Encoding directions gives the compressor more freedom, because the compressor does not have to worry about the magnitude of the vectors, and a much larger percentage of all representable vectors can be used for the end points of the line through normal space. However, this increased freedom makes compression a much harder problem.

The DXT1 compressed normal map with re-normalization on
the right compared to the original normal map on the left.
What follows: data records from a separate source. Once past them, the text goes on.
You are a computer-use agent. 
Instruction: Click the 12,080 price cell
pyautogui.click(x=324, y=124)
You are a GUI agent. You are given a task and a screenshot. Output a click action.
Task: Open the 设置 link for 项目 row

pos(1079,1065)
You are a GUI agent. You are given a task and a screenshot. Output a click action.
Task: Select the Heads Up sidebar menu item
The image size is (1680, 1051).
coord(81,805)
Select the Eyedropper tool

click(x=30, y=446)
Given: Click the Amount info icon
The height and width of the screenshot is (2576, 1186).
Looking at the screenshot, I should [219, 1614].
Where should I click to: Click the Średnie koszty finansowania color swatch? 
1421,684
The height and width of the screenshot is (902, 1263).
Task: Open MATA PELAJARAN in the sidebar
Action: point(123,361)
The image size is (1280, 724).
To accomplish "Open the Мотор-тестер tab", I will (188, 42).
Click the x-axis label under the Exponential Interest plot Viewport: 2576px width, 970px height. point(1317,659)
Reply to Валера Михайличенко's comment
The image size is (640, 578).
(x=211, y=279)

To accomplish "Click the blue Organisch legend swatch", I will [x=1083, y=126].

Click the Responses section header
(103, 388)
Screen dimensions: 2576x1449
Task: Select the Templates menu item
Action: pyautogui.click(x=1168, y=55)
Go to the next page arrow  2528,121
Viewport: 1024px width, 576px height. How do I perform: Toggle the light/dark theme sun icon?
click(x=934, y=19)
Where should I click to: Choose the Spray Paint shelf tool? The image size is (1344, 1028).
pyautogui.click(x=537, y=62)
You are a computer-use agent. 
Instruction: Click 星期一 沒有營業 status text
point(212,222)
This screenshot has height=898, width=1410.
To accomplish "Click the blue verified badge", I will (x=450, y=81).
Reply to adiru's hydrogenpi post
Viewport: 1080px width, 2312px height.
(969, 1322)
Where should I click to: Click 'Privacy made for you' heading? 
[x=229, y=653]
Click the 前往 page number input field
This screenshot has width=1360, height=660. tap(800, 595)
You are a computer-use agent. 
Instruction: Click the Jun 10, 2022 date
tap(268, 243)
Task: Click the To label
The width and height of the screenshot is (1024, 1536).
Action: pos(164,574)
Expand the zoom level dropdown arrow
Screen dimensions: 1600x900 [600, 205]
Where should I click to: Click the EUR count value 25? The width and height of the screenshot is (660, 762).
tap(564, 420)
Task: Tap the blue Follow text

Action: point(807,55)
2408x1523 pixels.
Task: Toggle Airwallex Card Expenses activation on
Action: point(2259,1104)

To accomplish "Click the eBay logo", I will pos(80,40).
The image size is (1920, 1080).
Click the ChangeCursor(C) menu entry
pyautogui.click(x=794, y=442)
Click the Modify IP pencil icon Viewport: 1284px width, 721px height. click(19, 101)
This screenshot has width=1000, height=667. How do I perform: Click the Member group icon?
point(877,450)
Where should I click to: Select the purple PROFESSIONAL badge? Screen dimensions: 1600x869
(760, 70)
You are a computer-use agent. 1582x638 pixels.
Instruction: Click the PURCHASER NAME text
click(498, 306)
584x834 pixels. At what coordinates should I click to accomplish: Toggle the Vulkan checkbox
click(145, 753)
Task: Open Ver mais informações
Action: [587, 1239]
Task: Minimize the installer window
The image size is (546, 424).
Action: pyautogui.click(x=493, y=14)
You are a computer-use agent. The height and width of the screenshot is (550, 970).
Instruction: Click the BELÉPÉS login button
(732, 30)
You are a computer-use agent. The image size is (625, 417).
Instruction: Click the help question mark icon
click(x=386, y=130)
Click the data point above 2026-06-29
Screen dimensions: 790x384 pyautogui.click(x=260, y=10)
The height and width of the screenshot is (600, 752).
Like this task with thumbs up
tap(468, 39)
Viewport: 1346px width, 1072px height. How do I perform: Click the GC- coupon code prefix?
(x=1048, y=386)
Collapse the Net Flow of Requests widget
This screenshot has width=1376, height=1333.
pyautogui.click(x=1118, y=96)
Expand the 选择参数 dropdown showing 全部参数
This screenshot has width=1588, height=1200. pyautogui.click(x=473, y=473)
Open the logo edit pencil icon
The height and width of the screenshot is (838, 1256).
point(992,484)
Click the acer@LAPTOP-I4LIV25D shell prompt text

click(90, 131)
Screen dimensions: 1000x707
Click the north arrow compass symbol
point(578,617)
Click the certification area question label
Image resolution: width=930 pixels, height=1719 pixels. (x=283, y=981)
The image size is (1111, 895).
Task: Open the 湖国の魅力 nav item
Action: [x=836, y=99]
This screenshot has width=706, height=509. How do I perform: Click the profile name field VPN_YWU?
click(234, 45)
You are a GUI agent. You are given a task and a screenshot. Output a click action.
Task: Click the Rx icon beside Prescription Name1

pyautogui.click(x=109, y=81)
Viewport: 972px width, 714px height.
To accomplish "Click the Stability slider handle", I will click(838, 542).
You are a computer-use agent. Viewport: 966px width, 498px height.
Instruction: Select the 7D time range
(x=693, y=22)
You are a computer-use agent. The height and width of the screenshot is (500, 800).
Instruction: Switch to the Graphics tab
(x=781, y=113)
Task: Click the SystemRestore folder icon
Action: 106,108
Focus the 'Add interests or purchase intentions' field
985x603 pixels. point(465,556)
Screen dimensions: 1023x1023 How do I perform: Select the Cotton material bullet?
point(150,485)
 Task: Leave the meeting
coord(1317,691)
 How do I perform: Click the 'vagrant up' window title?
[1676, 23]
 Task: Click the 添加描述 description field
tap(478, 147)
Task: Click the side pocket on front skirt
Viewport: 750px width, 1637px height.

The above images show that, although the quality is a little bit better, the quality is generally still rather poor. Whether re-normalizing in a fragment program or not, the quality of DXT1 compressed object-space normal maps is generally not considered to be acceptable.

2.2 Object-Space DXT5

The DXT5 format [3, 4], also known as BC3 in DirectX 10 [5], stores three color channels the same way DXT1 does, but without 1-bit alpha channel. Instead of the 1-bit alpha channel, the DXT5 format stores a separate alpha channel which is compressed similarly to the DXT1 color channels. The alpha values in a 4x4 block are approximated with equidistant points on a line through alpha space. The end-points of the line through alpha space are stored as 8-bit values, and based on the order of the end-points either 4 or 6 intermediate points are generated through interpolation. For the case with 4 intermediate points, two additional points are generated, one for fully opaque and one for fully transparent. For each pixel in a 4x4 block a 3-bit index is stored to one of the equidistant points on the line through alpha space, or one of the two additional points for fully opaque or fully transparent. The same number of bits are used to encode the alpha channel as the three DXT1 color channels. As such, the alpha channel is stored with higher precision than each of the color channels, because the alpha space is one-dimensional, as opposed to the three-dimensional color space. Furthermore, there are a total of 8 samples to represent the alpha values in a 4x4 block, as opposed to 4 samples to represent the color values. Because of the additional alpha channel, the DXT5 format consumes twice the amount of memory of the DXT1 format.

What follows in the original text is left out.